Now, my Lemmy instance is accessible on 0.0.0.0:1236 but obviously only from inside the hosting machine itself.

I have tinkered a bit with the nginx.conf but I feel there is lot of things to do wrongly, especially as it’s ‘dynamic’, but also it seems like a schoolbook example (for Lemmy, so no hits on my favourite search engine), so maybe someone has a working nginx.conf file to spare for a basic setup like this?

Thanks a bunch!

  • Valmond@lemmy.mlOPEnglish
    1·
    1 year ago

    Hello, I’m back with more questions and clarifications!

    This is what I did to install Lemmy:

    Install a fresh Linux Mint on an old PC.

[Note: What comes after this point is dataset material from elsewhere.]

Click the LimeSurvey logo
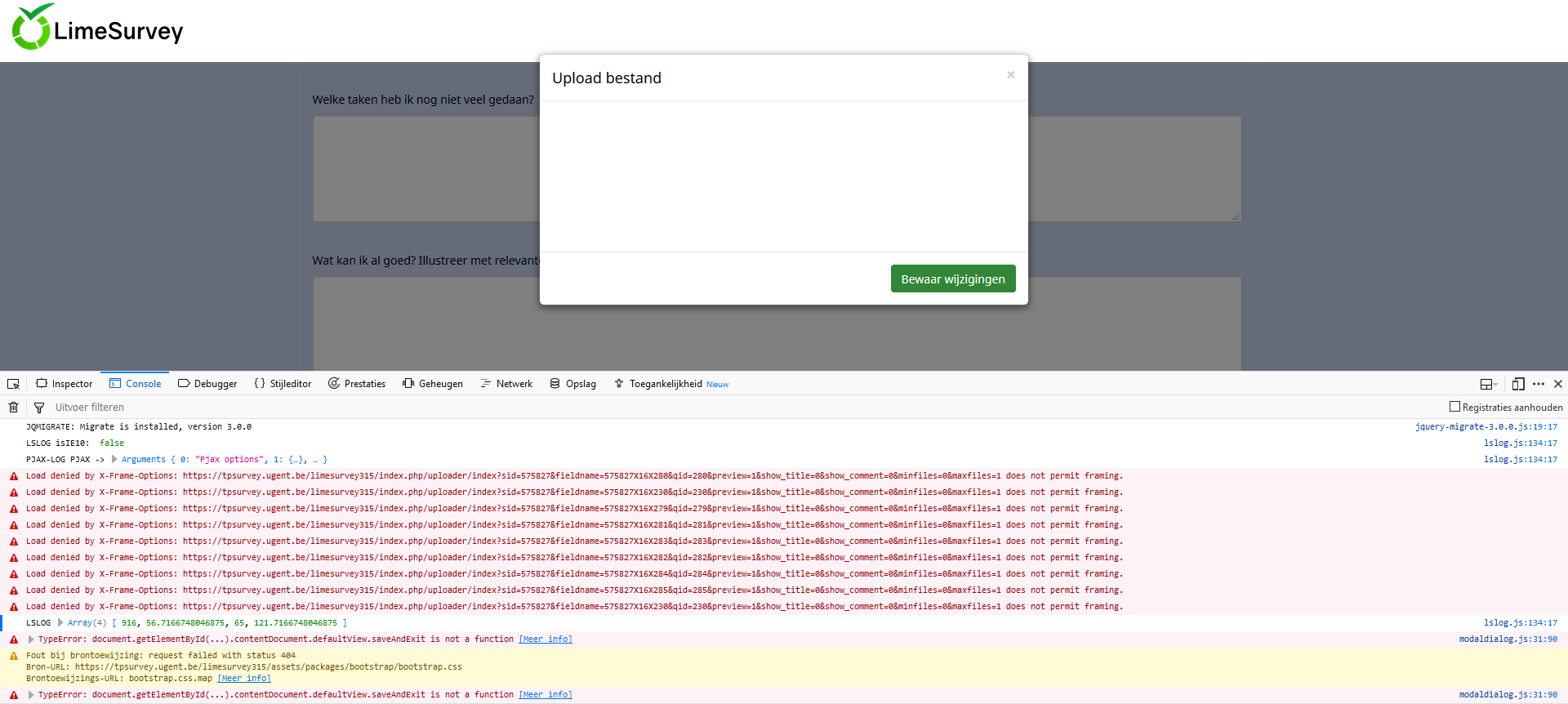Image resolution: width=1568 pixels, height=704 pixels. pyautogui.click(x=97, y=29)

    Follow the ‘official’ docker install: https://join-lemmy.org/docs/administration/install_docker.html

    I continued with nginx, lets encrypt etc.

    I also installed PosgreSQL and added a user Lemmy.

    I forward a TCP connection from my fix public IP to the lemmy PC and pointed lemmy.mindoki.com with an A redirection onto that public IP:PORT.

    The only ‘exotic’ thing done was that I added these lines to /home/fediverse/.bashrc :

    export LEMMY_CONFIG_LOCATION=“/media/fediverse/Storage/lemmy/lemmy.hjson”

    EMMY_DATABASE_URL=“postgres://lemmy:redacted_password@localhost:5432/lemmy”

    . “$HOME/.cargo/env”

    I don’t think (but not completely sure) that the last line was added by me manually.

    Now I can access Lemmy locally on localhost:1236 and everything works (inscription, creations of ‘subs’ etc).

    I added the nginx.conf config file at the end of this message (some lines are commented out to make it work at all).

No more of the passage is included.